Maybe I’m no threat. Who knows? Now I’m like their grandfather, whereas then there was some rapport between us. I don’t even realize I look 90 years old but obviously to them I could imagine I’m a sort of ogre taking their picture. A lot of the people I’ve taken pictures of I know very well. Now I don’t have a friend who’s a model. Or they’re just too old to take their clothes off!
A couple of years ago, you released a book, H.P., which offers a look at your work over the last several decades. What are some of your favorite images from your career?
I have a favorite fashion picture, which is not actually a fashion picture: a girl in Africa wandering along who was so elegant and beautiful. I remember taking [photographs of] birds flying. Things like that stick in my mind. I still like the pictures. They’re not great or anything but it’s something that gave me incredible pleasure at the time.
How do you manage to take erotic photos while steering clear of the pandering category?

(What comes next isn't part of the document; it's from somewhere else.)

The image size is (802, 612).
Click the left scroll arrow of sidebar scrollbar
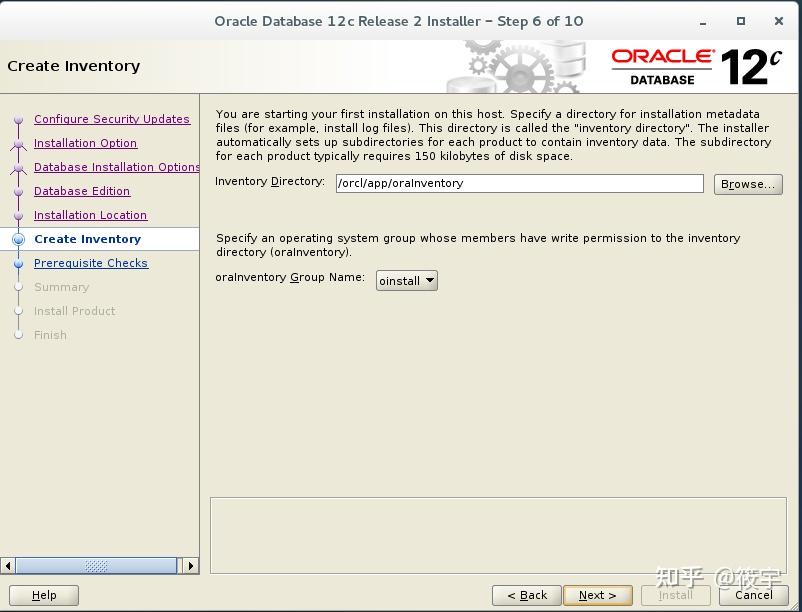coord(10,565)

I consider it just like Picasso, drawing nudes in my head. I wasn’t doing pornography at all, but my son says, ‘You’re known as a pornographer. All you do is take pictures of nude girls,’ which is not actually true. If someone has an idea to do some nude pictures or something, they often ask me, which I don’t mind. I like nude girls. I like them with clothes, without clothes, however they come. I don’t even think of my pictures
as erotic. Sensual perhaps, but I’m not looking for absolute crudity. I don’t like it, even. Really crude pictures I don’t think I could do.
What always shines through in your photos is that you love women.
I don’t necessarily make them look beautiful, which is something else. I’m not very good at that. I can make them look
as they are. I don’t have a skill for making them look really beautiful.
Is there anybody you want to shoot that you haven’t?
I think Kate Moss is great but I’ve never taken her picture. There’s something about her that looks natural all the time, which I quite like. I likemodels that don’t look too much like models. She does, but she doesn’t. And I’m sure it doesn’t matter how you take her picture, she’s going to look great. You don’t need to be a wizard.
What’s next for you?
I think it’s just going to roll on. I have thousands of transparencies I haven’t sorted through that I’ll try to.
Finally, why do you think your images appeal to men and women alike?
I have no idea. You have to catch yourself, and then if other people like it, that’s okay.